**INFORMATION**
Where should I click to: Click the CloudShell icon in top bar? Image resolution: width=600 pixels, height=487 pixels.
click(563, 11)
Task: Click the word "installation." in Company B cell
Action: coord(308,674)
--
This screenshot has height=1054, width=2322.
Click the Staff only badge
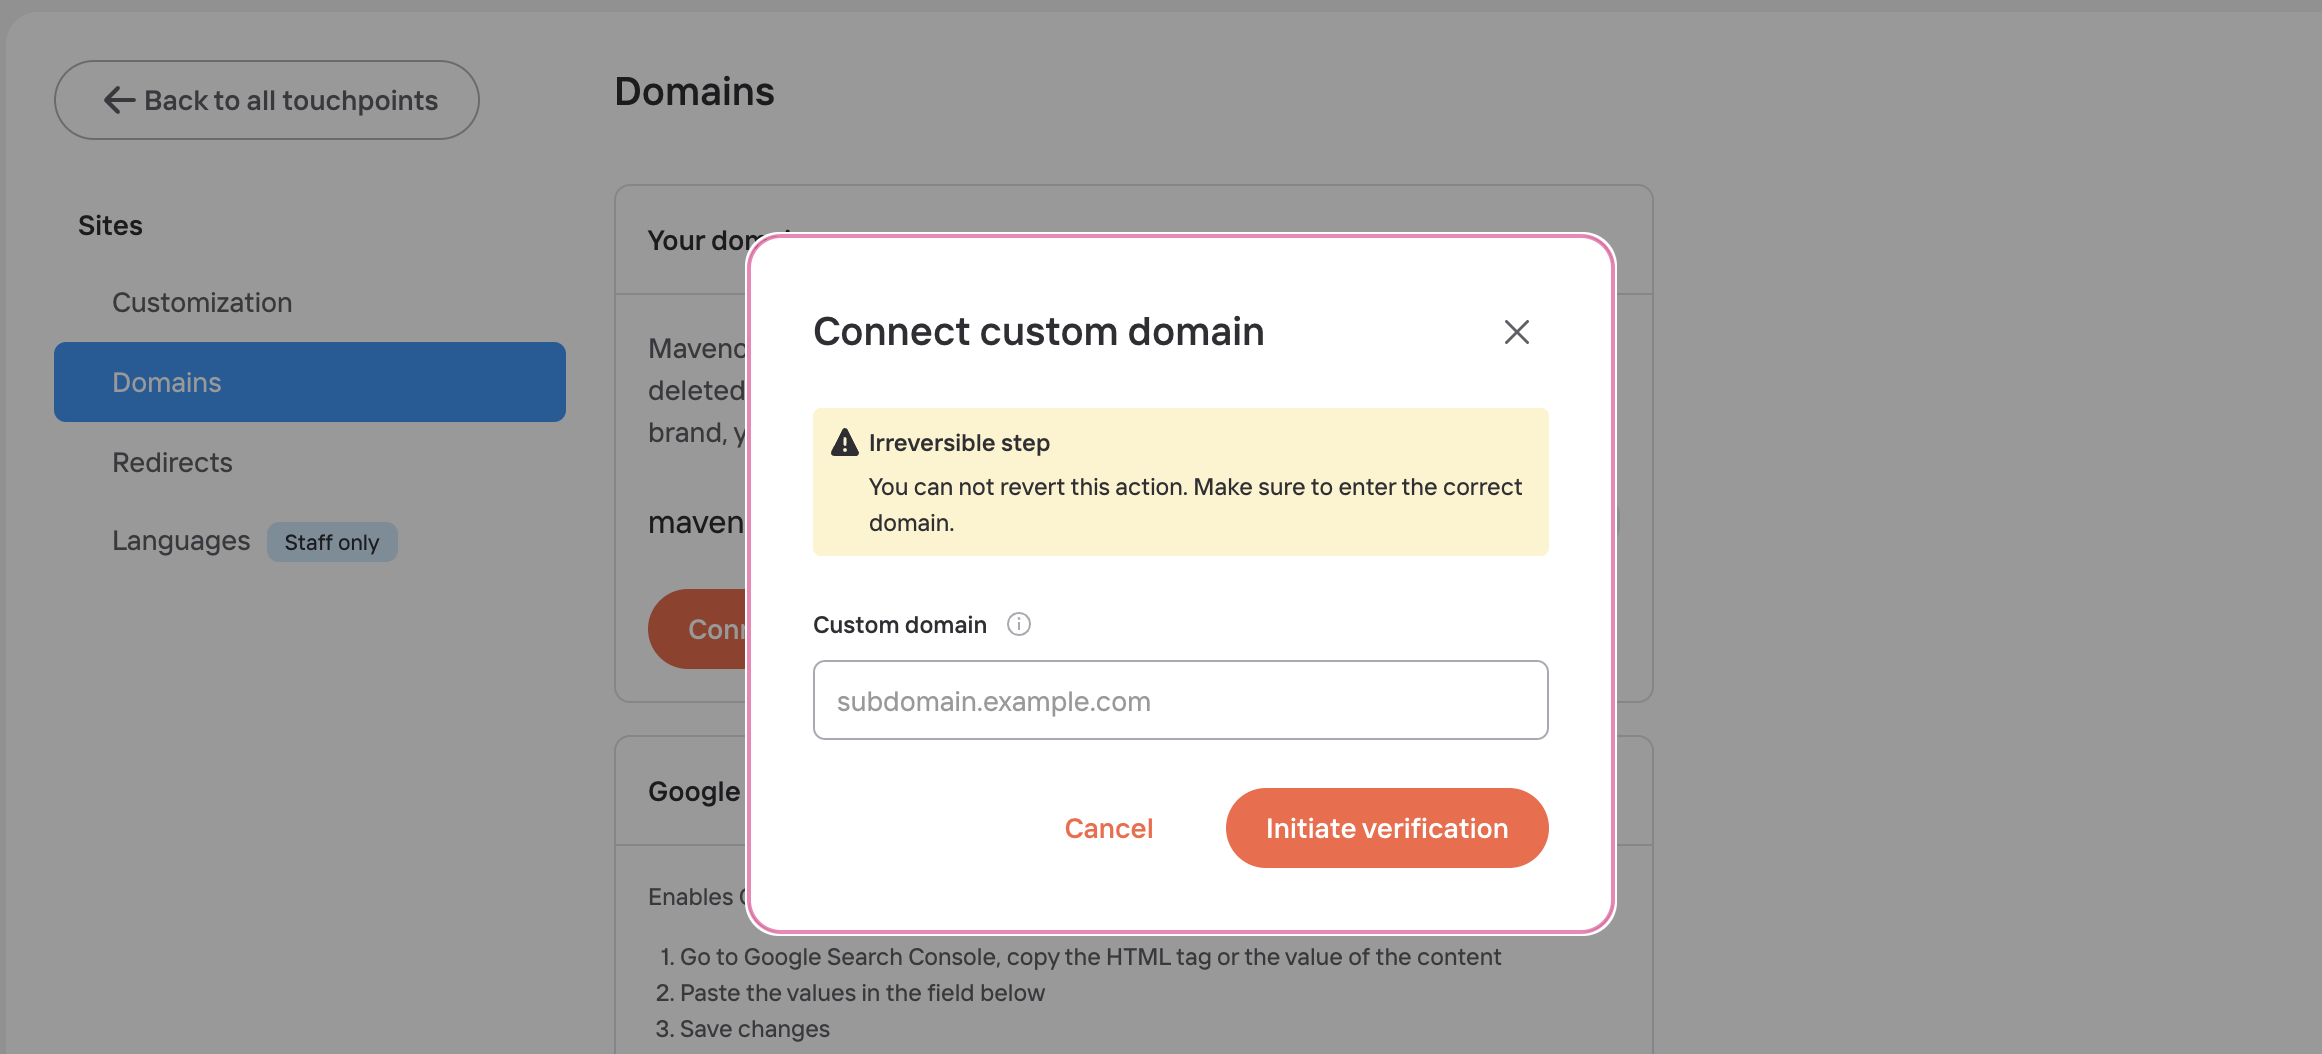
* * *
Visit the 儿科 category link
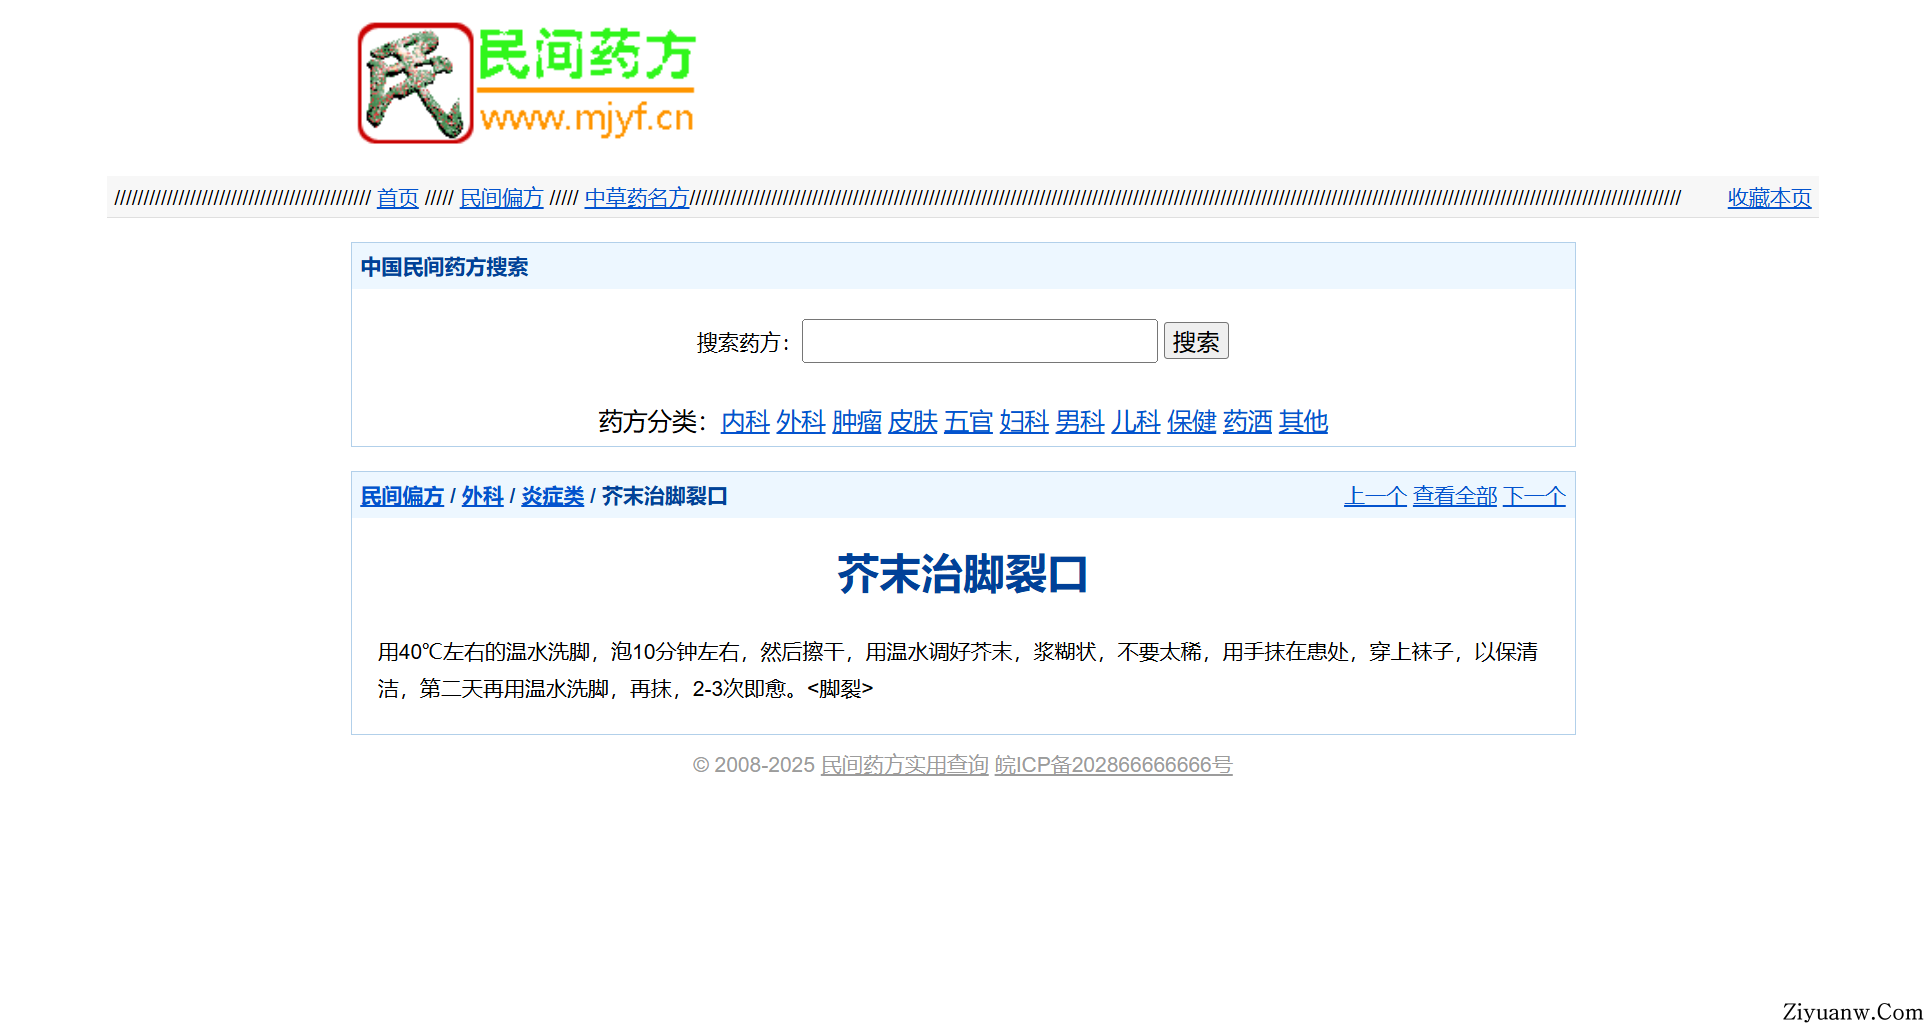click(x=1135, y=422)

**EXERCISE DESCRIPTION**
Working from the records above, write out verbatim only the lines from the line containing "This screenshot has height=1054, width=2322." through the line containing "Click the Staff only badge".

**THE ANSWER**
This screenshot has height=1054, width=2322.
Click the Staff only badge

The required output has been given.